My wife would call me from the video store when the new DVDs came out and ask what we should watch. She'd already have grabbed a couple of DVDs with interesting covers, and would want to know if they were any good.
I'd hop online and see what the IMDB ratings were. But IMDB only showed one movie at a time, so we'd have to keep track of all the ratings in our heads as we mulled it over.
Worse, we wouldn't take advantage of the fact that I've got an account at Netflix, which has a very sophisticated algorithm to predict how much I'd enjoy a new movie based on the ratings I've given for other movies. It was too much trouble to navigate from the IMDB to Netflix, you see.
Worse still, we were only looking at the movies that the video store was showcasing.

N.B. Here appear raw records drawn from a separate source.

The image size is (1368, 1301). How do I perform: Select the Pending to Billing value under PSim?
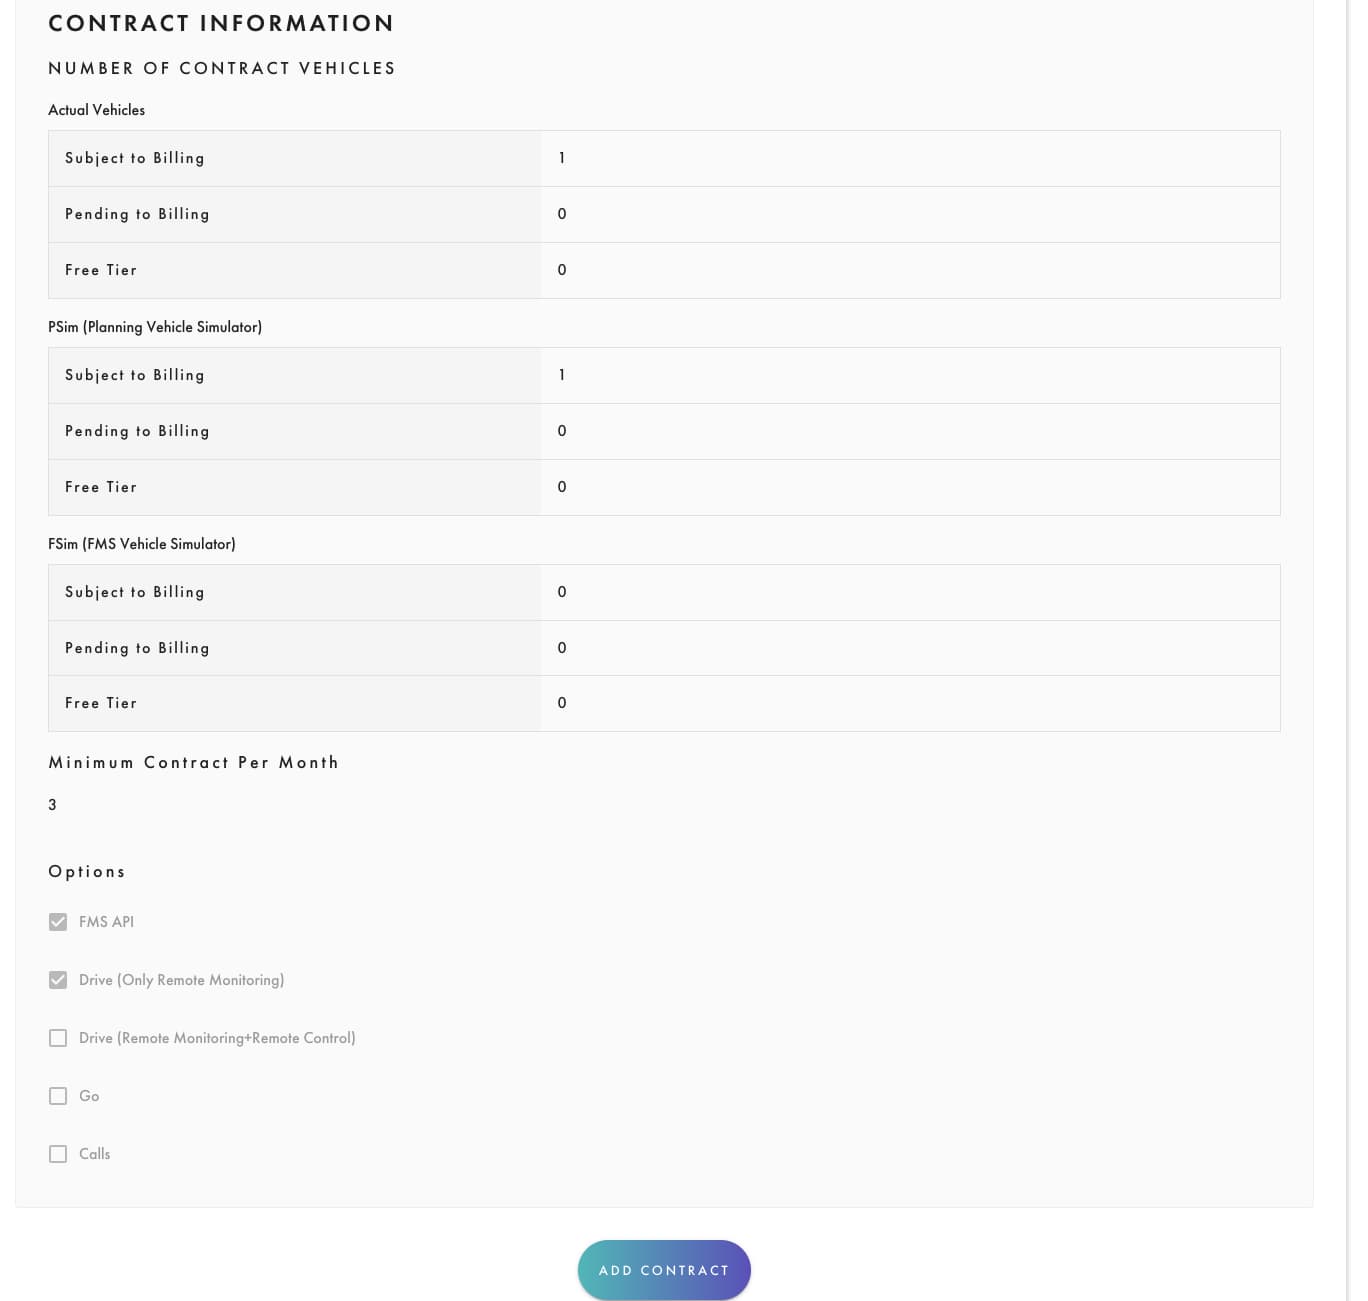point(562,430)
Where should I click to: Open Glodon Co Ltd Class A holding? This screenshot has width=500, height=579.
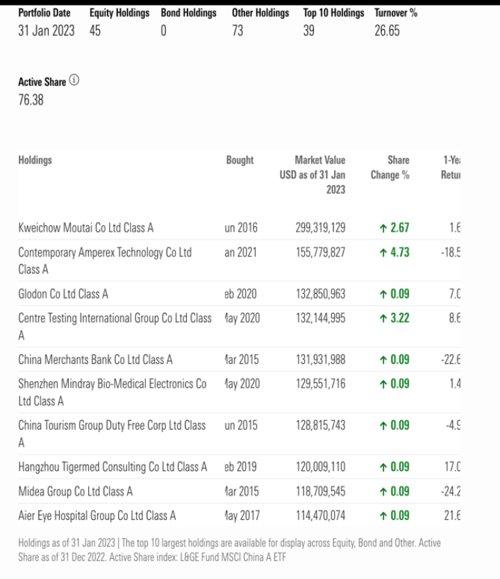(x=63, y=294)
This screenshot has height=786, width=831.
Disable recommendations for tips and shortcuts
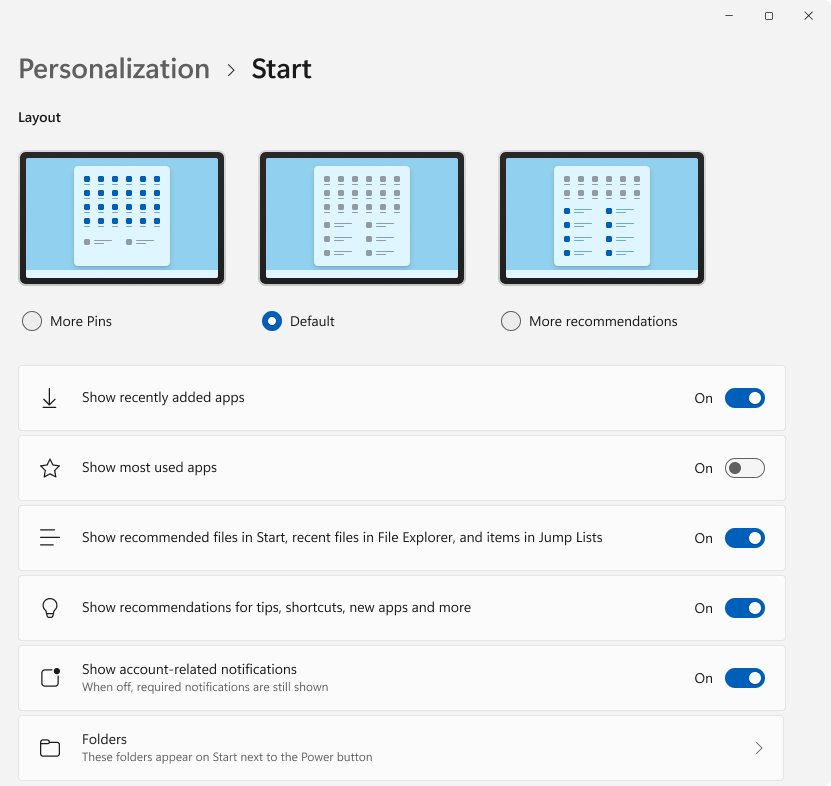744,607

We weren't being made aware of movies that were generally thought to be better than the major releases, or movies that Netflix thought we'd love far more than the average viewer.
I wrote a small web service, imdb.dlma.com, that does a few things:
- Display for each movie I asked: the IMDB rating, the Netflix average rating, and best of all, the personalized Netflix predicted rating.
- Remember the last few movies I asked about, and display them next to each other in a convenient table.
- Show me the best new releases of the week.
The service has been alive for a couple of weeks now, and it's paid off in spades! It's brought to our attention movies that we'd never heard of that we'd enjoy far more than the average person. And even more frequently, it's suggested to us that the movie we're thinking about renting won't be worth our time.
Thank you, little Movie Rating Service of mine!
My website had a cron job that would scan all the weekly new releases from a Netflix feed, and of those, see which ones have 500 or more votes at the IMDB. (The first votes are generally skewed higher, because the first voters have a vested interest in the success of the movie.) Then it would get the average IMDB rating for the movie, the average Netflix rating for the movie, and then my predicted rating of that movie from the Netflix algorithm.
To do this, I had to use the official Netflix API, and grant permission, as a Netflix user, for my web service to request the predicted ratings for me. Yay, Netflix, for respecting my privacy, and for providing such an awesome API.
In addition to the cron job, the site allows me to enter the title of a movie, and it'll do its best to get the IMDB and Netflix ratings based on just that. If it can't tell exactly which movie I meant, it'll offer me a list of titles, and I'll select the one I meant.
By far and away, the biggest challenge was that I was dealing with databases maintained by two different companies, with data entered inconsistently in both databases. It's very difficult to determine an exact match when dealing with such sets of data.
Consider that the IMBD associates movies with their original title in the original language. Thus, "The Good, the Bad, and the Ugly" is actually "Il buono, il brutto, il cattivo." And "Star Wars: Episode IV - A New Hope" is actually "Star Wars" at the IMDB. At Netflix, it's actually, "Star Wars: Episode IV: A New Hope," notice the colons instead of the hyphen.
The databases can get anything wrong: titles, names, year-of-release. For example, Adventureland: the IMDB has the year of release at 2009, but Netflix thinks it was released in 2008.
Further confounding the issue is that the databases contain TV series and video games, too. Consider that "Cloudy With A Chance of Meatballs" the movie and game are both released in the same year with the same title and have the same cast. How is an algorithm to determine which entry to use? (Hint: The ESRB rating values are thankfully different than the MPAA's.)
Sample Test Searches That Fail Without Fuzzy Matching
I wrote a "fuzzy match" algorithm that tries to accommodate as many near-misses between the databases as possible. The following list of titles illustrates some of the challenges that have cropped up.
|Pride and Prejudice
|Sometimes written as "and" or &, sometimes HTML encoded.
|Different years-of-release in the databases.
|Ellipses at the end of one title, but not the other.
|Quotation marks surrounding one of the titles but not the other.
|The Good, the Bad and the Ugly
|Title in Italian at IMDB, not at Netflix.
|Run, Fatboy, Run
|Commas at Netflix, "Fatboy" one word at IMDB.
|"Stellet licht" at IMDB.
|This is an exact hit. Algorithm should bypass choices.
|Called, "Episode IV..." at Netflix with inconsistent subtitle separators.
|Called, "Rambo" at Netflix.
|Cloudy with a Chance of Meatballs
|Game and movie have identical details.